The Map of Louisiana and the Mississippi River, De I'Isle, 1718.
St. Louis Mercantile Library Special Collections
Maybe the Marquis de Lafayette studied this great map in school as a young French aristocrat, dreaming first of the great land before being swept up in the historical moment and his belief in natural law and the rights of man. He was one of the great advocates for democracy in 1789, and his meeting with Jefferson and knowledge of the Declaration of Independence led directly to his assistance in crafting The Declaration of the Rights of Man and of the Citizen. This signed letter by Lafayette later in life as the “Hero of the Two Words” is related to his 1824 trip across the United States, where he was welcomed by everyone. He was one of the greatest enemies of slavery and spoke out against it in America at every chance. Here he is making steamboat travel arrangements on the way to Alexandria down the Chesapeake Bay, and on the very day this letter was posted, he was about to embark upon a visit to the aging patriot, Jefferson—undoubtedly urging the cause of abolition once again to his old friend and mentor on the rights of mankind.
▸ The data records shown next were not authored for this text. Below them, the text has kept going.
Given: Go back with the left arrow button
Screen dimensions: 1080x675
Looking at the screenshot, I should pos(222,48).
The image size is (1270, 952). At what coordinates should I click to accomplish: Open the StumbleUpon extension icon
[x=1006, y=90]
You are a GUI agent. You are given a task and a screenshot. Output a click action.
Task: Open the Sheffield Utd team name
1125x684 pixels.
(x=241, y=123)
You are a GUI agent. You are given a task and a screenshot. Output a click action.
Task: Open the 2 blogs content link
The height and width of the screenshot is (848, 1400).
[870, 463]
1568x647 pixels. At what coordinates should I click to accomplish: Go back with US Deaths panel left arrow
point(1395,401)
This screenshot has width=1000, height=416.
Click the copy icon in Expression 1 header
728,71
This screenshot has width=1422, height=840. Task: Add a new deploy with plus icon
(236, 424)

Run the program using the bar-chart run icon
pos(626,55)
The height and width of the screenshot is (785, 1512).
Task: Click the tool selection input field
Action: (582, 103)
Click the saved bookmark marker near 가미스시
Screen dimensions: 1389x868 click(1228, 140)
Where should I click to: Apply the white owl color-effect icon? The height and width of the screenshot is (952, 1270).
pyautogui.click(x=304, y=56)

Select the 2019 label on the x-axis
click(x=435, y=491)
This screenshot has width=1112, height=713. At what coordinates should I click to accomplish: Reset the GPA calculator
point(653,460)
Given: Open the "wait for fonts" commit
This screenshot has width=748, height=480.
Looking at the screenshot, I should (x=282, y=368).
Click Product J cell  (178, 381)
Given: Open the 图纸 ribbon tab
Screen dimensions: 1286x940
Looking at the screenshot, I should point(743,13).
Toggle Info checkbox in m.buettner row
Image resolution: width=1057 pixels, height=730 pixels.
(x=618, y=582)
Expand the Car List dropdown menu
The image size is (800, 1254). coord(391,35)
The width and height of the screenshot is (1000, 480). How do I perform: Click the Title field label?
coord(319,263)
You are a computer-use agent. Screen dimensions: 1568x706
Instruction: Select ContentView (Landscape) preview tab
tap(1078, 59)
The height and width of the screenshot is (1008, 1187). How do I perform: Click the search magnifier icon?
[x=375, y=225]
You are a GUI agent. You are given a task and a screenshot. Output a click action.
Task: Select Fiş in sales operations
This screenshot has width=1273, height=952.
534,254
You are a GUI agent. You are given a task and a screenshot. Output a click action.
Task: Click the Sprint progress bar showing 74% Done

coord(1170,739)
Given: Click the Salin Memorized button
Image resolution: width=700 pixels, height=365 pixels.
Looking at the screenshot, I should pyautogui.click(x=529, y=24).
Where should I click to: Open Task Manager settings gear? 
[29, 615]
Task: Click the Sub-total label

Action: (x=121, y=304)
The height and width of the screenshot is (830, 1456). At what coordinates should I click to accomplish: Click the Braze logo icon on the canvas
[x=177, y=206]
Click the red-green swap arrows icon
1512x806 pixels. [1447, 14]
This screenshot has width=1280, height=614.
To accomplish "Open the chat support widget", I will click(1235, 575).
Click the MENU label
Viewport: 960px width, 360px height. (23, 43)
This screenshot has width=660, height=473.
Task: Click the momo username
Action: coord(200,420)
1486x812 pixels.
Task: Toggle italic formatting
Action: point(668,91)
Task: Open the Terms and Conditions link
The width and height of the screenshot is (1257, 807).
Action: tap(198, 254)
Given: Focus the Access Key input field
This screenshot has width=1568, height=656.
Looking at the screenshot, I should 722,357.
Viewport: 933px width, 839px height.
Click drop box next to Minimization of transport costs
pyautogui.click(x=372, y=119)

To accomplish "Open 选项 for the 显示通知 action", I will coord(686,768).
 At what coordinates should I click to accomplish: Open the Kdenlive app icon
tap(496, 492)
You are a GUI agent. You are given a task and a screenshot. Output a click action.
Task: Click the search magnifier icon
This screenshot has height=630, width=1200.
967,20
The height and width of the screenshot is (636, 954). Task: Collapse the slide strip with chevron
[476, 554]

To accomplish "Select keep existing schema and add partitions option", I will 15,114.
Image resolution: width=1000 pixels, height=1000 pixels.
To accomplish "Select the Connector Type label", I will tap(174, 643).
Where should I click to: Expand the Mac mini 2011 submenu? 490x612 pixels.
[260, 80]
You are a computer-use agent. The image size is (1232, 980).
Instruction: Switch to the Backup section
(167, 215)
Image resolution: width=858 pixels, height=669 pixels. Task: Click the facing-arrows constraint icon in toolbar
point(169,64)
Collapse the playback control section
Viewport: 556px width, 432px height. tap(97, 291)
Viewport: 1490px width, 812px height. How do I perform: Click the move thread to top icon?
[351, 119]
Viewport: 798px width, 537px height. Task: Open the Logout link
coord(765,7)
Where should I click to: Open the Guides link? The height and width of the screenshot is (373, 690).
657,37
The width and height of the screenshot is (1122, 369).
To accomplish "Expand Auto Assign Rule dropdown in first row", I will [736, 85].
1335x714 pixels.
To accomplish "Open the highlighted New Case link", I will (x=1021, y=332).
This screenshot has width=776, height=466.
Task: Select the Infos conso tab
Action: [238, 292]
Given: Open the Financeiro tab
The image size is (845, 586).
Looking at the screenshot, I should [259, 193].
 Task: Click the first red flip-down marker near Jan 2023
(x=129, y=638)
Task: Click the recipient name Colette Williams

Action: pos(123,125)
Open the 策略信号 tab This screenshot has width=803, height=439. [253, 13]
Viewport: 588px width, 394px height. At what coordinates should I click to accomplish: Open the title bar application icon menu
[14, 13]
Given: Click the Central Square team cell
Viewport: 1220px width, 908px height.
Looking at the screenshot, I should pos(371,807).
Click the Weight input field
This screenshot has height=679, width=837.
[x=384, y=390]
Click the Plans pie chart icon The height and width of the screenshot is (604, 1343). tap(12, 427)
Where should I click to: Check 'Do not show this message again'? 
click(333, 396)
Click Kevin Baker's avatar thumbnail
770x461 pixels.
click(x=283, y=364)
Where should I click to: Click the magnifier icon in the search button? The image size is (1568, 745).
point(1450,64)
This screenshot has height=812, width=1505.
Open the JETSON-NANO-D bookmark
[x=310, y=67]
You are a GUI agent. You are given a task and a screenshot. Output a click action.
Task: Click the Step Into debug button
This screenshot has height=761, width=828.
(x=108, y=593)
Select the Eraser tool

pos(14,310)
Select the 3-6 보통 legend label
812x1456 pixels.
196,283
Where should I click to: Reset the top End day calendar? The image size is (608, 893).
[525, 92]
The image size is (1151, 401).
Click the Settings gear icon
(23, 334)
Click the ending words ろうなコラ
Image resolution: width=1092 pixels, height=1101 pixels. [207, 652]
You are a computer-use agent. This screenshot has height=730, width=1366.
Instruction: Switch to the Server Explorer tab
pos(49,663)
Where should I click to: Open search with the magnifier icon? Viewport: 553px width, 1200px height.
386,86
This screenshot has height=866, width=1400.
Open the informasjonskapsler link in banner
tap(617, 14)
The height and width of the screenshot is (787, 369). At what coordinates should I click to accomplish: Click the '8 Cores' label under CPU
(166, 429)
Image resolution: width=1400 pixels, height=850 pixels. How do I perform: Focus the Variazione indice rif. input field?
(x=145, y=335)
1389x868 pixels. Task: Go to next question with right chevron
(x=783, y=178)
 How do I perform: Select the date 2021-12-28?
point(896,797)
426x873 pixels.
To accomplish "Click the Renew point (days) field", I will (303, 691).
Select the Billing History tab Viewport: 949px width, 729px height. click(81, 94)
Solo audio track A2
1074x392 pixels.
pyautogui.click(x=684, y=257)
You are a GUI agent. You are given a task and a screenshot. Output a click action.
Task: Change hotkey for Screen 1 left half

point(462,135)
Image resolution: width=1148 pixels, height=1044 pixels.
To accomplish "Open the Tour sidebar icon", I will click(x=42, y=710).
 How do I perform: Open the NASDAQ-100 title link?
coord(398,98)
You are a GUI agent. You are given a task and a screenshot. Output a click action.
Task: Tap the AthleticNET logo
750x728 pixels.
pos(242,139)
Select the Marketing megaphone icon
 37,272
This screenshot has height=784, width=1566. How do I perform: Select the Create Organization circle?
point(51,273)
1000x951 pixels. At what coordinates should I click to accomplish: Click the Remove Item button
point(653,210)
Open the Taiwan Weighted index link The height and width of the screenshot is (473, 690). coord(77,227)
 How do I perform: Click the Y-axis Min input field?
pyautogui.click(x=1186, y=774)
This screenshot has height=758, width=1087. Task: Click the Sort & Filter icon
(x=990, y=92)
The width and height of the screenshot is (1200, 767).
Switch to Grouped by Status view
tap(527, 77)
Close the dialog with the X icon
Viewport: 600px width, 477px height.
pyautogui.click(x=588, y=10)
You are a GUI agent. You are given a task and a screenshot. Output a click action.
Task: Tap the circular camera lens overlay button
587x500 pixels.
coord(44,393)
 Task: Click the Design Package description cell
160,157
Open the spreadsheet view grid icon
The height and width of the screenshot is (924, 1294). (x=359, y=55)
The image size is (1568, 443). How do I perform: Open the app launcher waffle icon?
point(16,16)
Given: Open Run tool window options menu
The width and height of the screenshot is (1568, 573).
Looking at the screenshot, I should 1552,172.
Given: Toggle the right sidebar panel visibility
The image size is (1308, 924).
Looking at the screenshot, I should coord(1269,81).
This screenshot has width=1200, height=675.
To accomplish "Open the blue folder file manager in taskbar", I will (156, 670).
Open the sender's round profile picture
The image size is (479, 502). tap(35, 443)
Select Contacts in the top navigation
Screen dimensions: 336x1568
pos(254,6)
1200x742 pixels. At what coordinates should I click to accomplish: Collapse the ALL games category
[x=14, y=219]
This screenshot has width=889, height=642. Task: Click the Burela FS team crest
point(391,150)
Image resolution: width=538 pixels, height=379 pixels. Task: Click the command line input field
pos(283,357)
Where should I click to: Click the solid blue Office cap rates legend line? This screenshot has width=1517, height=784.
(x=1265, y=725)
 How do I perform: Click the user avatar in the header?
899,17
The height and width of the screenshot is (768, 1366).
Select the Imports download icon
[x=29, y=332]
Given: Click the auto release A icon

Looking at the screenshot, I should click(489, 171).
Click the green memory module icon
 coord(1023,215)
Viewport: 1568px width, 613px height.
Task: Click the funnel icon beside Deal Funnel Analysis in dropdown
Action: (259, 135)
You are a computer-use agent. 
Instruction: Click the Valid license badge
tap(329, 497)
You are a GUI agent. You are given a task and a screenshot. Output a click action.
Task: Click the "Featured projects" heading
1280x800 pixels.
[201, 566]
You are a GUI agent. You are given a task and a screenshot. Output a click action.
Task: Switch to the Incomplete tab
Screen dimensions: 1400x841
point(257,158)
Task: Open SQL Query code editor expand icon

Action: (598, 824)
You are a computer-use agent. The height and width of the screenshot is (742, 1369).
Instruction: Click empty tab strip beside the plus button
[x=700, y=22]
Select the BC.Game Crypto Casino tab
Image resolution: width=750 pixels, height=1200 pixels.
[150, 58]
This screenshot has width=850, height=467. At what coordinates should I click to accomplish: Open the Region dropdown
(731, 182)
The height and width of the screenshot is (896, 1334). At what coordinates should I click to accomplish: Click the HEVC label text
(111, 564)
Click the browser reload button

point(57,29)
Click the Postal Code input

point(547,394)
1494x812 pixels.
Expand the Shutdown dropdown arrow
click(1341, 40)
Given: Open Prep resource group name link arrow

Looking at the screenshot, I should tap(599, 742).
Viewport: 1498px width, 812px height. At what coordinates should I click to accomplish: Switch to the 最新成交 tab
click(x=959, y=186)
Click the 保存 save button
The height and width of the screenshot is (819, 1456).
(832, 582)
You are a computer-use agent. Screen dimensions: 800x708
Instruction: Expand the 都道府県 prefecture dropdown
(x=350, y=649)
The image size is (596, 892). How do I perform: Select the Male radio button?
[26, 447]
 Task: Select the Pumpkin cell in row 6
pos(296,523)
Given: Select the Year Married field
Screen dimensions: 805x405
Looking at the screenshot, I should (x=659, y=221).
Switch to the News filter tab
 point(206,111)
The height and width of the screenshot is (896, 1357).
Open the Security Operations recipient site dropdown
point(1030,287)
The Marquis’ visit can be considered the last hurrah of the generation of the revolution, and in Lafayette’s case “revolutions” as he was very much involved in the early days of the French Revolution before he himself was sidelined by Danton and Robspierre. Within two years both John Adams and Thomas Jefferson would die on July 4, 1826 having patched-up their fractured relationship. By 1827 only Charles Carroll of Carrollton, one of Maryland’s four delegates, would remain as the sole surviving signer of the Declaration of Independence.

Lafayette would return to France in 1825 and five years later find himself involved in the Revolution of 1830.  He led the restored National Guard in actions against the King’s soldiers that led to the abdication of Charles X of France. Four years later, the Marquis de Lafayette would pass away at age 76.